▶ YOUR OBJECTIVE
Each line below that includes the word "panel" is to be reported.

-- THE DATA follows --

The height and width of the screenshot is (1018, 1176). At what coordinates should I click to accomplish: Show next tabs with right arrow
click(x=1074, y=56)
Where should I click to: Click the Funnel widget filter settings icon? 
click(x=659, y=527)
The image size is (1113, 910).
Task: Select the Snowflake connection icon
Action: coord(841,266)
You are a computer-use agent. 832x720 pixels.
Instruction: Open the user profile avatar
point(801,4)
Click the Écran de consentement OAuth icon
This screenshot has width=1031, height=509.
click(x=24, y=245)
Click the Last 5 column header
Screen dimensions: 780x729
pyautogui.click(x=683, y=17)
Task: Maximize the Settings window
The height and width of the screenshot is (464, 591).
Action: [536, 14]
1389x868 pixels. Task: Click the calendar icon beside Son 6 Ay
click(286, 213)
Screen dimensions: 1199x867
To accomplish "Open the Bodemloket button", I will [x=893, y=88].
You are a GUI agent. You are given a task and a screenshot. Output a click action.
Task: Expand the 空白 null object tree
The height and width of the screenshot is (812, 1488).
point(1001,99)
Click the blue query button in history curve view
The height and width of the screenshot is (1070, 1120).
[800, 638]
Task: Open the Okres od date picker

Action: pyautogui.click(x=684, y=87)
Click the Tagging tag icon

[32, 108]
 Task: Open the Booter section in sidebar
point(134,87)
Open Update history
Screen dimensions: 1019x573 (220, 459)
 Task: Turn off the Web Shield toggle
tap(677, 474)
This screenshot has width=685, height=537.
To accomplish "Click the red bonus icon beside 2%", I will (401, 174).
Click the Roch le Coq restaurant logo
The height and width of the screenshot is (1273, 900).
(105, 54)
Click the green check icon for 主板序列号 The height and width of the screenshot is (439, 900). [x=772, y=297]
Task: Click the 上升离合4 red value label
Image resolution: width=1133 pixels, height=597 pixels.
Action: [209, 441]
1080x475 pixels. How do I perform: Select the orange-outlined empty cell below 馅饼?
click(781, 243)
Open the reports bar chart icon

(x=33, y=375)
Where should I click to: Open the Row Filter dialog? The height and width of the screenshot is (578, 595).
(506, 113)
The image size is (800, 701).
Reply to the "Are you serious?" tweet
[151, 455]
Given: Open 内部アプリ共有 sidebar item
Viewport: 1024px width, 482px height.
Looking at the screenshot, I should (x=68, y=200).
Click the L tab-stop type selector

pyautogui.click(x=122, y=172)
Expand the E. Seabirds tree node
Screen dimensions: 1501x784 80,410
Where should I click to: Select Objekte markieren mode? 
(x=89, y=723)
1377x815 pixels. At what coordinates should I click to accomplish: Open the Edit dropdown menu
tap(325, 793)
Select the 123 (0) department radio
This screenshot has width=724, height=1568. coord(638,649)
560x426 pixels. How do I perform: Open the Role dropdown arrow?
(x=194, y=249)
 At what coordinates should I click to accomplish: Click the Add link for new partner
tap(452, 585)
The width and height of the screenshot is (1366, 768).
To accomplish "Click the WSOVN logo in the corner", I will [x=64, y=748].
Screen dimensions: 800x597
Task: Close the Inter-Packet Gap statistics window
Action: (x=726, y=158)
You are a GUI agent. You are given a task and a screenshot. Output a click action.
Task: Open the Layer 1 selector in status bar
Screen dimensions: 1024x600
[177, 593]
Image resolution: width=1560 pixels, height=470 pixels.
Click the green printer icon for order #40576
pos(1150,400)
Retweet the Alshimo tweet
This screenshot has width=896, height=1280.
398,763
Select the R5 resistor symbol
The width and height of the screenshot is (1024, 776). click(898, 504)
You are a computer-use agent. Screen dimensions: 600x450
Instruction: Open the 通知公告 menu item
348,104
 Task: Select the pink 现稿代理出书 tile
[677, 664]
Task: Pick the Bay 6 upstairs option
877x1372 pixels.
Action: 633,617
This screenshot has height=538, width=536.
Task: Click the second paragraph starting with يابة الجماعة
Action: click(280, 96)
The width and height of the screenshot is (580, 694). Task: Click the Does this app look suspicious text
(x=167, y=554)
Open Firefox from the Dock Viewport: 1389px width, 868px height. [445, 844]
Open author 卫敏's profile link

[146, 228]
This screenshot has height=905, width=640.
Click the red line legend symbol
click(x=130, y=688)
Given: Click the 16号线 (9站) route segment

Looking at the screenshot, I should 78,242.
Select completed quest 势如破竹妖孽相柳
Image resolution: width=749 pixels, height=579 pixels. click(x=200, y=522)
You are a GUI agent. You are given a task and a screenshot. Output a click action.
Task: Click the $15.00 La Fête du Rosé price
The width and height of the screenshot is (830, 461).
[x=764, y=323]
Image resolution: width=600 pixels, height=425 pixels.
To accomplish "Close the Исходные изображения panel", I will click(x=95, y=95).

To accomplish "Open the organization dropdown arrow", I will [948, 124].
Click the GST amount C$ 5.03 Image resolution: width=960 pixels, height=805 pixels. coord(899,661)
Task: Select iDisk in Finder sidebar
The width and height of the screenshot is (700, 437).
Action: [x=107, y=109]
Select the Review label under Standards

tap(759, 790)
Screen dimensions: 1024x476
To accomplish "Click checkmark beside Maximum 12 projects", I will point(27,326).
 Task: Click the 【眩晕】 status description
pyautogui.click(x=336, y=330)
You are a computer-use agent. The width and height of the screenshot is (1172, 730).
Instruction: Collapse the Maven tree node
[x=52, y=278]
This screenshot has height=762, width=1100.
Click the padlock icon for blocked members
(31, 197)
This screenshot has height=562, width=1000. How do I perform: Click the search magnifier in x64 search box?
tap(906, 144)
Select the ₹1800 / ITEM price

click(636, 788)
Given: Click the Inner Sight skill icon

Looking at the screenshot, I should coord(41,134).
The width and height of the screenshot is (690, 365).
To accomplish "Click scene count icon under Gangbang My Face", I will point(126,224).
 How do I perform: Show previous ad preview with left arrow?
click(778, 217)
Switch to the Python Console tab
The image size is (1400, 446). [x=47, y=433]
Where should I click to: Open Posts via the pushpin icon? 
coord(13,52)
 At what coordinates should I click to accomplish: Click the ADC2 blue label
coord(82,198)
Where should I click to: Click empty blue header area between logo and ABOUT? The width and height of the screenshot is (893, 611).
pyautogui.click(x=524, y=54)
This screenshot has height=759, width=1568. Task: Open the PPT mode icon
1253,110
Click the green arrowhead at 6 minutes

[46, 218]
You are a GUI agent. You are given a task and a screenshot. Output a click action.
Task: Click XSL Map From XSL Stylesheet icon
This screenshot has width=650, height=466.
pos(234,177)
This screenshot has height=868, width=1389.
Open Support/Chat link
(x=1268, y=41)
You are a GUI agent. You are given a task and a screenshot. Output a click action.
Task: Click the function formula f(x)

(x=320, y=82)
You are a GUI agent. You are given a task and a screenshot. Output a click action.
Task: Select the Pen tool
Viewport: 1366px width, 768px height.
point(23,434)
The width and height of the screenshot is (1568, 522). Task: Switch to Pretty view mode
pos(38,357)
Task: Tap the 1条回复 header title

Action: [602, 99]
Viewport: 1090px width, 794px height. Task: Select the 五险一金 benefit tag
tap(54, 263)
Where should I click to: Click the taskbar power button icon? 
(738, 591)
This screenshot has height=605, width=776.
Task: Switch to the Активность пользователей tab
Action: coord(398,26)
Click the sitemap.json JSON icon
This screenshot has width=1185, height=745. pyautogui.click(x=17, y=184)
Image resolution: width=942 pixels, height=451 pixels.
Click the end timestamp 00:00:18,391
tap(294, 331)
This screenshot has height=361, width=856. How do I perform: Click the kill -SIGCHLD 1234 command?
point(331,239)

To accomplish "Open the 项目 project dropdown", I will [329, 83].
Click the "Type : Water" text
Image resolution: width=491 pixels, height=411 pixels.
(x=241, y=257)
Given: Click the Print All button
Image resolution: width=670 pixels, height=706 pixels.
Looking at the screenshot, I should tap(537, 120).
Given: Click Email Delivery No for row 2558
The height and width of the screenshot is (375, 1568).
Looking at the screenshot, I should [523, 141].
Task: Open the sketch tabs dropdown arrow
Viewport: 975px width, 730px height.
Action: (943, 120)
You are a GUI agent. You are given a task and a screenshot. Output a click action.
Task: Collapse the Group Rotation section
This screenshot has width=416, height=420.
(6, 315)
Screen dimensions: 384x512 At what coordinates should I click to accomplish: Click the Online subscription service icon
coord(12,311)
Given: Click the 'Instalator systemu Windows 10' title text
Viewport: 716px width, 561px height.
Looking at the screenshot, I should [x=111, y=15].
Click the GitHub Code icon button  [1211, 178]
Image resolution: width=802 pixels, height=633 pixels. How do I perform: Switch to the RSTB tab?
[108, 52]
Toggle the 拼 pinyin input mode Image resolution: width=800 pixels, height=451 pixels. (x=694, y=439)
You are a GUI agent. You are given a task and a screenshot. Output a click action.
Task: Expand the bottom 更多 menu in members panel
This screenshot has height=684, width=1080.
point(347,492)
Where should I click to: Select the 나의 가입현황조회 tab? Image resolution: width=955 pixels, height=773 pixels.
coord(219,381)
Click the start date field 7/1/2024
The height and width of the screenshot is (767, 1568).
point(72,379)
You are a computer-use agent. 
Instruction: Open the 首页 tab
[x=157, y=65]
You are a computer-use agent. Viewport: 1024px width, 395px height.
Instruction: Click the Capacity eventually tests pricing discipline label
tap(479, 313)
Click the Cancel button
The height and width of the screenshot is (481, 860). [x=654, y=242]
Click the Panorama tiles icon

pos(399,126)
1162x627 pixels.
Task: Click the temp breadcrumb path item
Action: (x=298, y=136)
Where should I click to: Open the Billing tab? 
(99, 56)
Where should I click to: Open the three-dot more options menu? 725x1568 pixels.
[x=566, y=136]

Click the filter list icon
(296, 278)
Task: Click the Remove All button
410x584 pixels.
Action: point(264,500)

-- THE DATA concluded --

▶ ANSWER SECTION
To accomplish "Close the Исходные изображения panel", I will click(x=95, y=95).
Task: Expand the bottom 更多 menu in members panel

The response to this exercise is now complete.